Bank of England Governor Andrew Bailey has warned that the recent increase in employers’ national insurance contributions could create uncertainty about future interest rate cuts.
Speaking to MPs on the Treasury Select Committee, Bailey noted that while inflation has fallen faster than expected – prompting the Monetary Policy Committee (MPC) to cut interest rates to 4.75% earlier this month – the rise in employer taxes announced in last month’s budget, one of the biggest uncertainties ahead.
Bailey explained that if higher labor costs lead to job losses, it could soften the labor market, necessitating a more gradual approach to lowering interest rates. “There are several ways in which the increase in employer national insurance contributions announced in the autumn budget could play out in the economy,” he said. “A gradual approach to lifting monetary policy restraint will help us observe how this plays out, along with other risks to the inflation outlook.”
His comments come amid growing concerns from the business community. More than 70 major retailers – including Tesco, Marks & Spencer, Sainsbury’s, Asda and Next – have written to Chancellor Rachel Reeves, warning that the “sheer scale” of the new charges will make job losses “inevitable”. Economists predict that up to 100,000 jobs could be lost over the next five years due to the increased financial burden on businesses.

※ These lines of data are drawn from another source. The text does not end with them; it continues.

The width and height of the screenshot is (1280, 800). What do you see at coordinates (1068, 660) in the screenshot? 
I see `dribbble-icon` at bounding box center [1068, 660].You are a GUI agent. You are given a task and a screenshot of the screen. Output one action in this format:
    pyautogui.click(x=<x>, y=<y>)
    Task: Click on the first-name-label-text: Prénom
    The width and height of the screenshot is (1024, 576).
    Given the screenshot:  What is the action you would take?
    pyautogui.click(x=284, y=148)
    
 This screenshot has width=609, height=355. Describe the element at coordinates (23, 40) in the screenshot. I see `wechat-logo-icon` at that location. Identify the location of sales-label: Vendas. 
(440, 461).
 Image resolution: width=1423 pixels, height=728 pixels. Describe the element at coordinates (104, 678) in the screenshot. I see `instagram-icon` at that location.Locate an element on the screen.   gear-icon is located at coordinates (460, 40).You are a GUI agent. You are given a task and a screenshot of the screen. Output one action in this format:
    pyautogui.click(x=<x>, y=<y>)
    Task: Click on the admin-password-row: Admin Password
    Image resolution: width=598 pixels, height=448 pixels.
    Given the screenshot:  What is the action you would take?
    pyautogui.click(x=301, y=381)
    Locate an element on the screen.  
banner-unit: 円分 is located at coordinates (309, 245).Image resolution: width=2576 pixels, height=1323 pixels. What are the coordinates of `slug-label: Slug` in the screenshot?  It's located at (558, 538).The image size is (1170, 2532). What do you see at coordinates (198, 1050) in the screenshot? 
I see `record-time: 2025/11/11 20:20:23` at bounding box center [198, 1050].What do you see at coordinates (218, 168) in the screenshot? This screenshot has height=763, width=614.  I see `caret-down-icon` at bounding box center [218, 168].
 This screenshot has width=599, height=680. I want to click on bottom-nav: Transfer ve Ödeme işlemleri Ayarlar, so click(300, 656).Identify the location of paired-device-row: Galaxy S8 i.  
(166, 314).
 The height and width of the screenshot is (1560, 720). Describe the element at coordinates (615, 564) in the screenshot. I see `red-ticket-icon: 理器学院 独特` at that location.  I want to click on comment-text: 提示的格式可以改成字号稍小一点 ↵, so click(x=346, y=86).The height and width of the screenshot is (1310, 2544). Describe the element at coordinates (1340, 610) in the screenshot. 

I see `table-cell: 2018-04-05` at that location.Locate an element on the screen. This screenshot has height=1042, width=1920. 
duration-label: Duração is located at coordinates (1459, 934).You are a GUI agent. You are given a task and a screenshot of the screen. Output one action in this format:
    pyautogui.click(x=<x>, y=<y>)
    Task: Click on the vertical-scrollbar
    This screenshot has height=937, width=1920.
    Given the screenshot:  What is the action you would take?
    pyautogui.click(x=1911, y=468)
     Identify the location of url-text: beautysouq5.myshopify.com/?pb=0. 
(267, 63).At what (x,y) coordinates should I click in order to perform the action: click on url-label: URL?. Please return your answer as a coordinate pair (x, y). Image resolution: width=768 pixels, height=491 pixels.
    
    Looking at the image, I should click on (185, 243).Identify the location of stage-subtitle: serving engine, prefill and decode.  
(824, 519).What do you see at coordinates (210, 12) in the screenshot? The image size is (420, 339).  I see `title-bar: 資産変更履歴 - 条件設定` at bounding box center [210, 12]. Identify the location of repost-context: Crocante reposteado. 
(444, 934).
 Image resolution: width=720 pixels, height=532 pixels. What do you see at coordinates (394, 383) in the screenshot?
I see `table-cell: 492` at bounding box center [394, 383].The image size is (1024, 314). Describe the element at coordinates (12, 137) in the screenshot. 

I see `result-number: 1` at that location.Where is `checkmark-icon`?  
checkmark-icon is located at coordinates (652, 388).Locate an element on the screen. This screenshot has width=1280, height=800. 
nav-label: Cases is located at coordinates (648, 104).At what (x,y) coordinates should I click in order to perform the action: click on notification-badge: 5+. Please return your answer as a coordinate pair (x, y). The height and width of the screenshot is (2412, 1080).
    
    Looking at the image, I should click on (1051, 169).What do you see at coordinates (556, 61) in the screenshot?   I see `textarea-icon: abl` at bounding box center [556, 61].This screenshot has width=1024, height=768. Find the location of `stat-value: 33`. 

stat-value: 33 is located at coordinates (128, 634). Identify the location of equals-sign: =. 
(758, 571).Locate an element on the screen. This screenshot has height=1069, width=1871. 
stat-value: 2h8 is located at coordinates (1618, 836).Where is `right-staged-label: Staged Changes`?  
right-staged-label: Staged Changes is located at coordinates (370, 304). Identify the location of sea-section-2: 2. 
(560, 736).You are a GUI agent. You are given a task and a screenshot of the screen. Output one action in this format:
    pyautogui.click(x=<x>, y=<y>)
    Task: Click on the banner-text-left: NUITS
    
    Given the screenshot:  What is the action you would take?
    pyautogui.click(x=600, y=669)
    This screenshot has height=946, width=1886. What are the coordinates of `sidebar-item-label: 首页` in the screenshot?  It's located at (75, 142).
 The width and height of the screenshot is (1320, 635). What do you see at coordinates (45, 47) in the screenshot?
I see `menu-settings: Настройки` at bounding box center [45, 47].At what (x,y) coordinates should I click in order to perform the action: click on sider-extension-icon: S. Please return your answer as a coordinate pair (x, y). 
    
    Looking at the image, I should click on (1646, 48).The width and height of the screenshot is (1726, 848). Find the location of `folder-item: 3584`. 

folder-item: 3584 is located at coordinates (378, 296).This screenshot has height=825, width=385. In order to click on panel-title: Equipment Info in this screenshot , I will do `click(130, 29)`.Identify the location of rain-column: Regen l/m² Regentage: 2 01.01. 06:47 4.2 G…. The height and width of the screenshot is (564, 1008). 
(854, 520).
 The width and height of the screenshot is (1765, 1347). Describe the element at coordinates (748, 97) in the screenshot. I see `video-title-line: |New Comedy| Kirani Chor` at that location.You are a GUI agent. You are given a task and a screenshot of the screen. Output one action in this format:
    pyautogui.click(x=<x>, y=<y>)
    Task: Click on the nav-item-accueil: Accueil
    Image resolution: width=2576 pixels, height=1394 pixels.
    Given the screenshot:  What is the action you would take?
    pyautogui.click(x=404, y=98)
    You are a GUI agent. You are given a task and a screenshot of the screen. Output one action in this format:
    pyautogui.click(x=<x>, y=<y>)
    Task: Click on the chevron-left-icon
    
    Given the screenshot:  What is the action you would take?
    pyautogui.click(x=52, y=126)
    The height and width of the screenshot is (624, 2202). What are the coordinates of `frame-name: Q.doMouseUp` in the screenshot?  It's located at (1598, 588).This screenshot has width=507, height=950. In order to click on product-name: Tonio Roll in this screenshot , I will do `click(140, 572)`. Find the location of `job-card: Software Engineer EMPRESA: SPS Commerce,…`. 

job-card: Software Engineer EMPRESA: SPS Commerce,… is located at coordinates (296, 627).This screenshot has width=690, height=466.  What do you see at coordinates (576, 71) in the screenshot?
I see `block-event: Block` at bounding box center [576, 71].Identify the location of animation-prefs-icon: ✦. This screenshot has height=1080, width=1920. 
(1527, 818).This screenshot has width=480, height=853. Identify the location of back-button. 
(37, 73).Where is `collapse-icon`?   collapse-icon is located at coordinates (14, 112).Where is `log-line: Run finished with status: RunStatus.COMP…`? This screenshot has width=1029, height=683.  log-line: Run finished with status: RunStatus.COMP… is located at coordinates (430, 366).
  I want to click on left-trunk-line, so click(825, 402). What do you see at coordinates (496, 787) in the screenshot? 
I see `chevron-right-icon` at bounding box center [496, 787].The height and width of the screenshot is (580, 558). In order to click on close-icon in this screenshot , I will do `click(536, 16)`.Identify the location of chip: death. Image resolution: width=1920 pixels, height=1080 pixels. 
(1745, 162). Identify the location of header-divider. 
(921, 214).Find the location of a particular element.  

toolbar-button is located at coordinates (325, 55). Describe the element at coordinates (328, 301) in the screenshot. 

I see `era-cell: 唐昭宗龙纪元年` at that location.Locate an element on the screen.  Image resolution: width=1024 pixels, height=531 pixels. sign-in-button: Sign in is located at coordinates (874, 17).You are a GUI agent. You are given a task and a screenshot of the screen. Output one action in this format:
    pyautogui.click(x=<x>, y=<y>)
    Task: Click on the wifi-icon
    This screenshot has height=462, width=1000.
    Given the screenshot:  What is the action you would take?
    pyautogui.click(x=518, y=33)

Bailey also stressed that inflation within the UK services sector remains excessively high and is “incompatible” with the Bank’s target of reducing headline inflation to 2%. Official figures to be released tomorrow are expected to show a rise in the consumer price index (CPI) to 2.1% in October, driven by rising household energy bills.
Market traders are now adjusting their expectations, with many not expecting another interest rate cut until early next year.